According to documents filed in the case, the defendants and their conspirators stole hundreds of millions of dollars through a scheme repeated thousands of times to create more than 7,000 false identities and fraudulently obtain tens of thousands of credit cards.
The defendants also moved millions of dollars through accounts under their control and wired millions of dollars overseas.
An analysis of 169 bank accounts, sham companies and complicit businesses identified USD 60 million in proceeds that flowed through the accounts.
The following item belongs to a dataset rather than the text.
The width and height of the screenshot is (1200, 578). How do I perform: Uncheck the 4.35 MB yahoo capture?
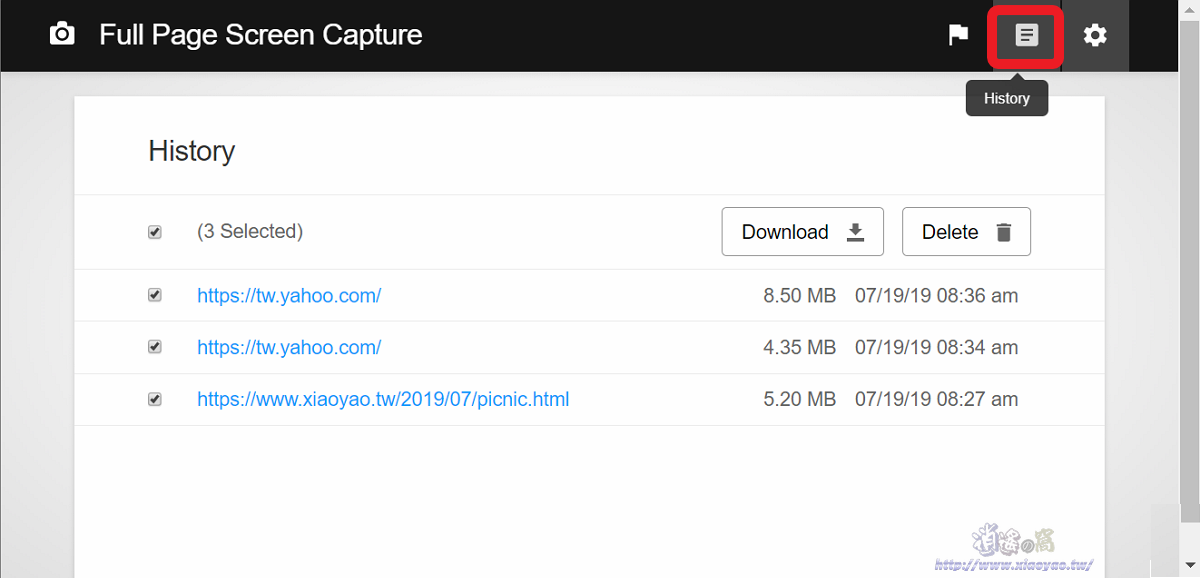click(155, 347)
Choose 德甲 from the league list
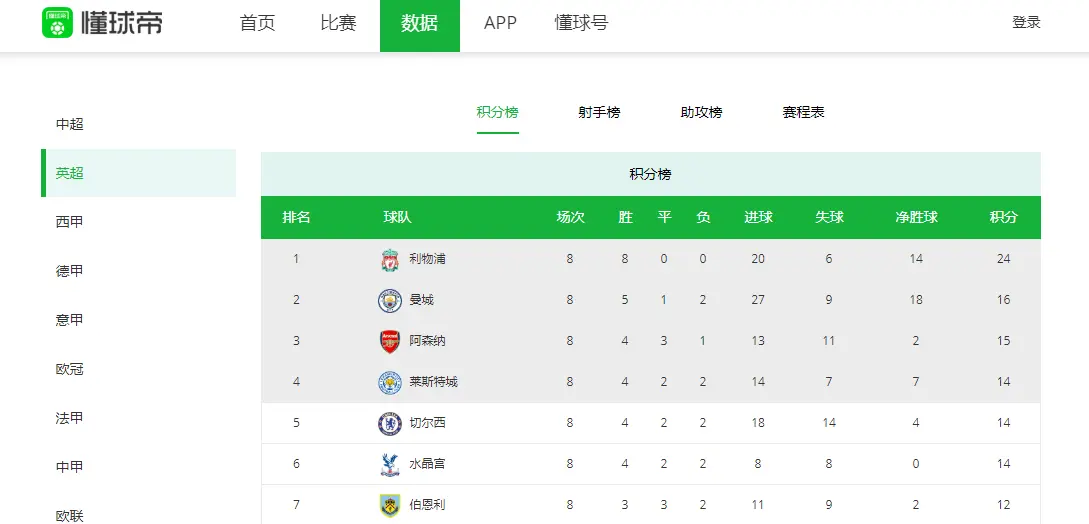 click(70, 271)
The conspirators wired millions of dollars to Pakistan, India, the United Arab Emirates, Canada, Romania, China and Japan.
Federal authorities estimate that confirmed losses from the scheme could exceed USD 200 million.
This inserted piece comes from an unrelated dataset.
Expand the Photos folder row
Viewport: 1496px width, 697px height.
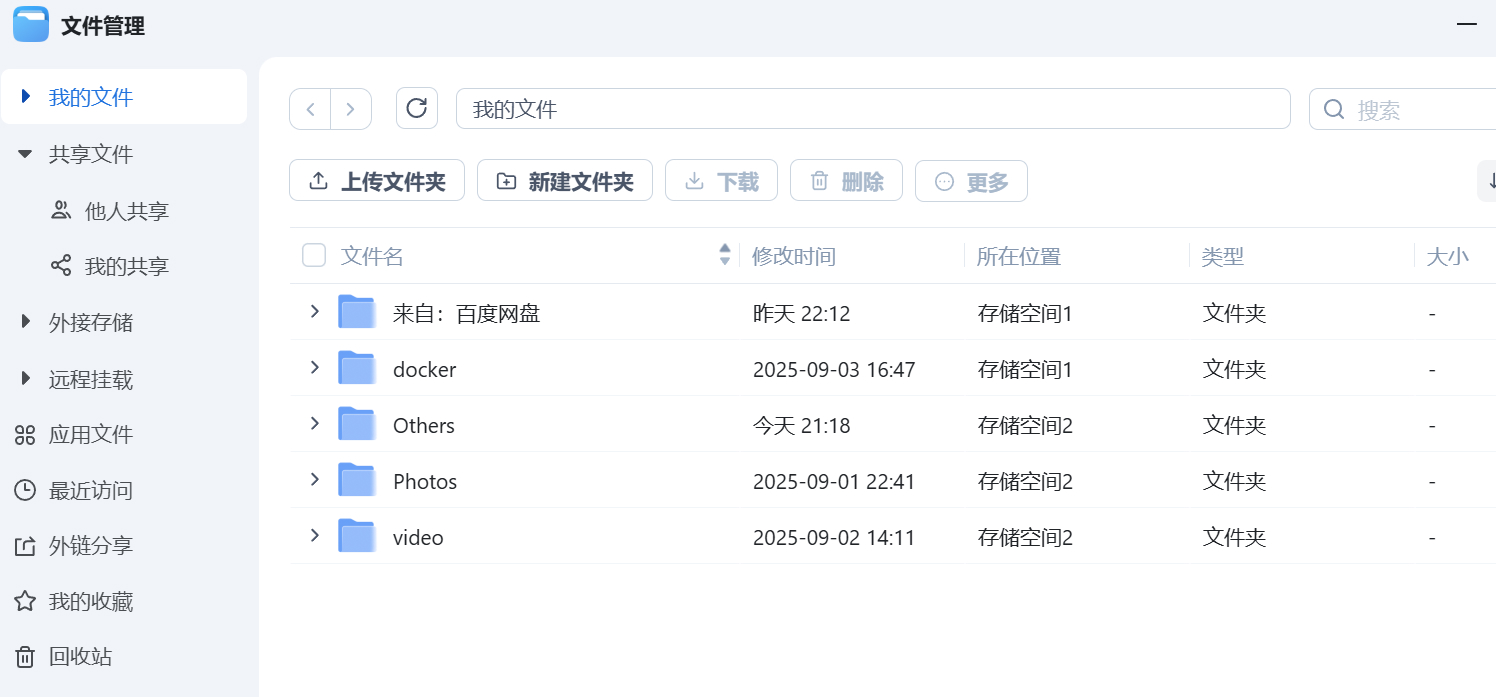tap(314, 480)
The scheme involved a three-step process in which the defendants would make up a false identity by creating fraudulent identification documents and a fraudulent credit profile with the major credit bureaus.
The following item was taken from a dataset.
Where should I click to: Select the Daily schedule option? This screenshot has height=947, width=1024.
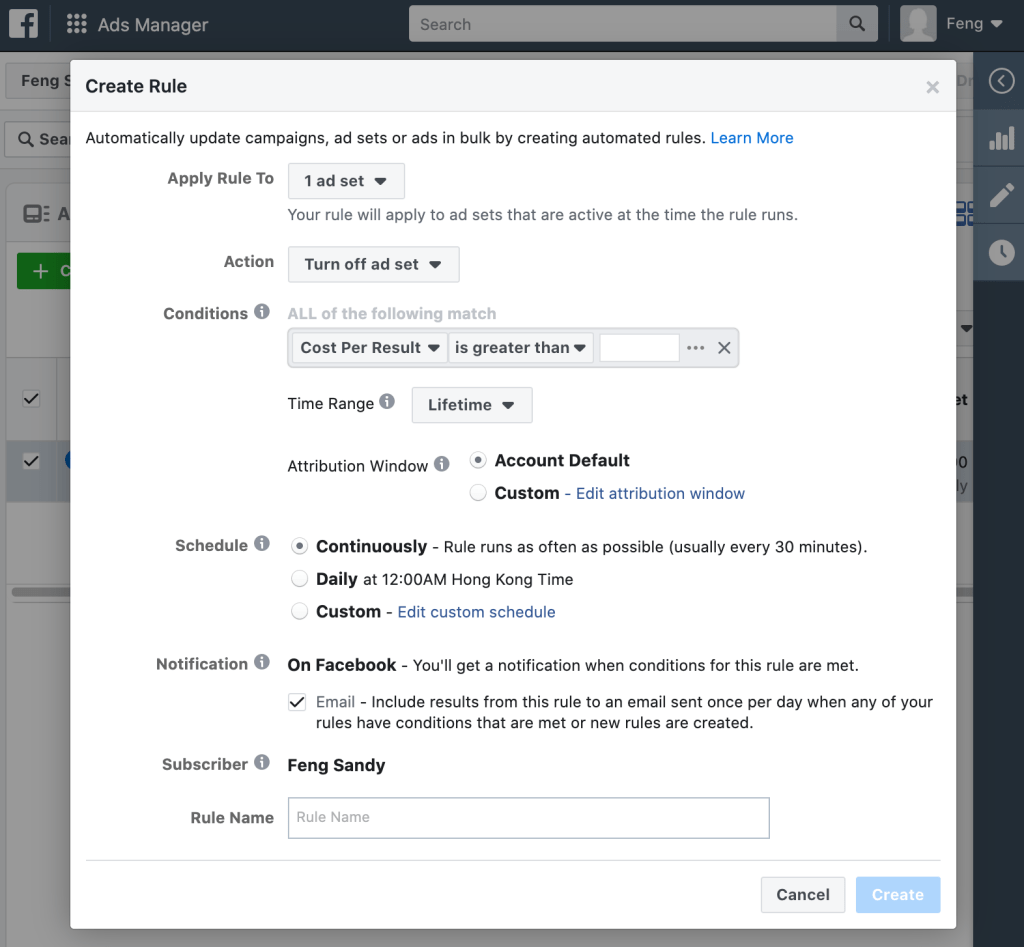coord(299,579)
They woud then "pump up" the credit of the false identity by providing fake information about that identity's creditworthiness to the credit bureaus, which would believe the furnished information to be accurate.
The defendants would also "run up" large loans using the false identity but would never repay the loans.
The defendants created dozens of sham companies that did little or no legitimate business, obtained credit card terminals for the companies and then ran up charges on the fraud cards.
The sham companies also served as "furnishers", providing the credit bureaus with false information about the credit history of numerous false identities of people who purportedly worked at or owned the sham companies.
Records with the New York and New Jersey Departments of Labor reveal that many of the defendants have no reported legitimate employment in the last five years. They used the proceeds of the criminal enterprise to buy luxury automobiles, electronics, spa treatments, expensive clothing and millions of dollars in gold besides stockpiling large sums of cash.